Hércules se sentó sobre la cama sin dejar de apuntar al comandante y éste empezó a narrarle lo que había pasado en Perú unos años antes.

Retrato ecuestre de Manuel Portuondo.

Capítulo 15

Lima, 24 Diciembre de 1887.

Esa mañana no parecía igual a las demás. En unas horas, la cena de Nochebuena recordaría a Manuel Portuondo que llevaba más de un año lejos de su casa y de sus amigos, pero ése no era el único hecho excepcional de aquel día. El general Máximo Gómez había logrado burlar los barcos españoles y, tras un largo viaje, se encontraba por fin en el Perú. En el país había mucha gente que veía con buenos ojos y apoyaba la causa cubana. Una simpatía que no compartía su presidente, Andrés Avelino Cáceres, que a pesar de las numerosas negociaciones se había negado a recibir al general.

En Lima, en aquel entonces, tres organizaciones secretas apoyaban la causa cubana, aunque muchas veces estaban enfrentadas entre sí. El
Leoncio Prada
, el
Independencia de Cuba
, al que Manuel pertenecía, y el
Mártires del Virginius
, una sociedad compuesta exclusivamente por mujeres. A pesar de sus diferencias, los tres se unieron para apoyar la visita.

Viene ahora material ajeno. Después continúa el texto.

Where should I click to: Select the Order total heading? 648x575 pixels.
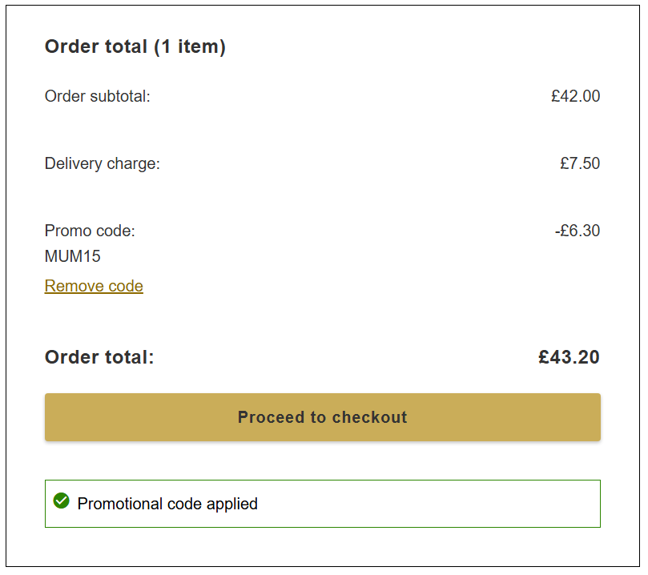click(135, 46)
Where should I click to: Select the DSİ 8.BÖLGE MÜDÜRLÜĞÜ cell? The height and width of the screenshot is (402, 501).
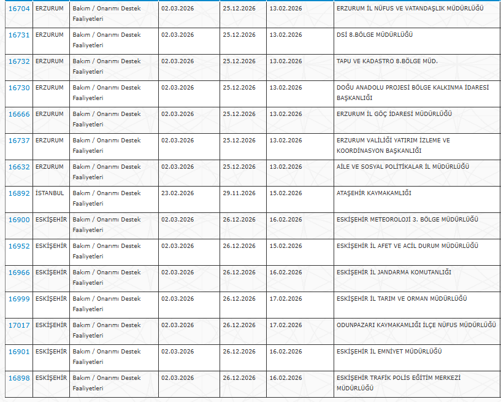[375, 35]
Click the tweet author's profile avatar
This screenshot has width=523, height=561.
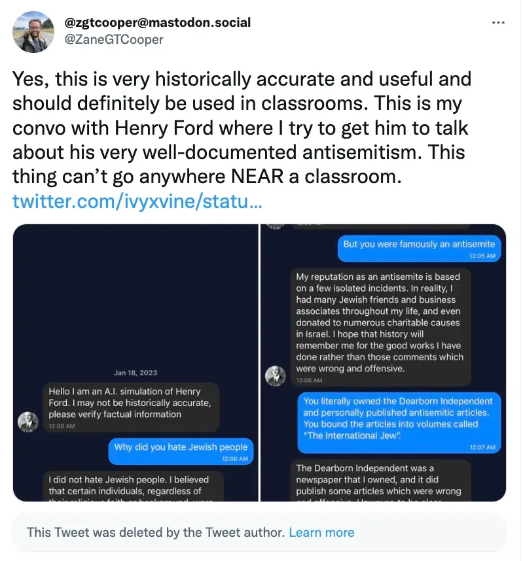pos(33,31)
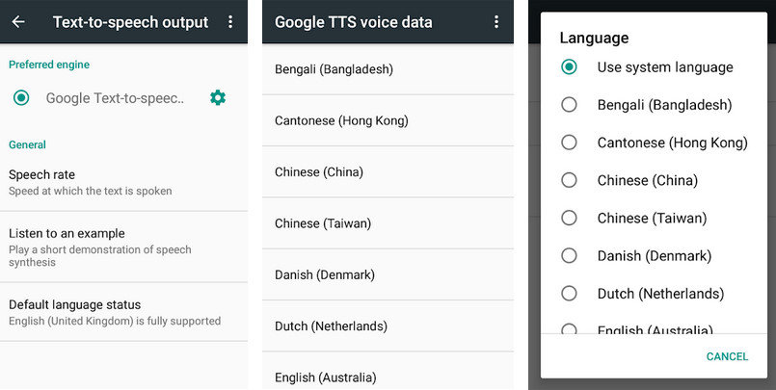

Esa mañana, Manuel tenía que recoger al general de la casa de Antonio Alcalá, donde se alojaba, y llevarle a las oficinas de José Payán, el hombre más rico del Perú.

La entrevista con Payán fue en los mejores términos, se firmaron importantes acuerdos de exportación y negocio, que se llevarían a cabo tras el triunfo de la revolución, de esta forma, el general conseguía las armas y víveres necesarios para seguir su lucha. Cuando los tres hombres terminaron la reunión era la hora de comer, por lo que Manuel Portuondo llevó al general a la casa de un famoso ingeniero, un tal Blume, que en los últimos años se había interesado por la causa cubana.

Ilustración del ingeniero Blume aparecida en la revista La Ilustración española y americana del año 1895.

Manuel no sabía demasiado de Blume, pero se rumoreaba que este medio alemán y medio venezolano era uno de los inventores más inteligentes de América. Años antes había realizado sus estudios en Berlín y había ejercido su profesión en muchos países, entre ellos Estados Unidos, Puerto Rico y Cuba. Llevaba más de treinta y dos años en Perú y en la actualidad era ingeniero del estado.

La casa del señor Blume era humilde a pesar de que todo el mundo sabía la fortuna que había reunido el ingeniero con la construcción de los ferrocarriles nacionales. El edificio combinaba la sobriedad del ladrillo con un porche de madera ricamente adornado. En la entrada los recibió una criada indígena y los llevó hasta un elegante salón estilo inglés. El alemán no se hizo esperar, los saludó con extrema cortesía y les ofreció una copa de jerez antes del almuerzo. Pasaron a un salón y el propio Blume les sirvió las copas.

Ninguno de los cubanos sabía el motivo de la invitación, pero imaginaban que su anfitrión quería contribuir de alguna manera a su causa. Charlaron sobre Cuba, apuraron sus copas y después se dirigieron al comedor. Allí no había ninguna señora Blume; parecía que el ingeniero, absorto en sus investigaciones, no tenía tiempo para atender a una familia. No pudiendo esperar más, Manuel preguntó al ingeniero el motivo de su amable invitación. Blume interrumpió su comida, y para que sus invitados salieran de dudas, les presentó un asombroso proyecto.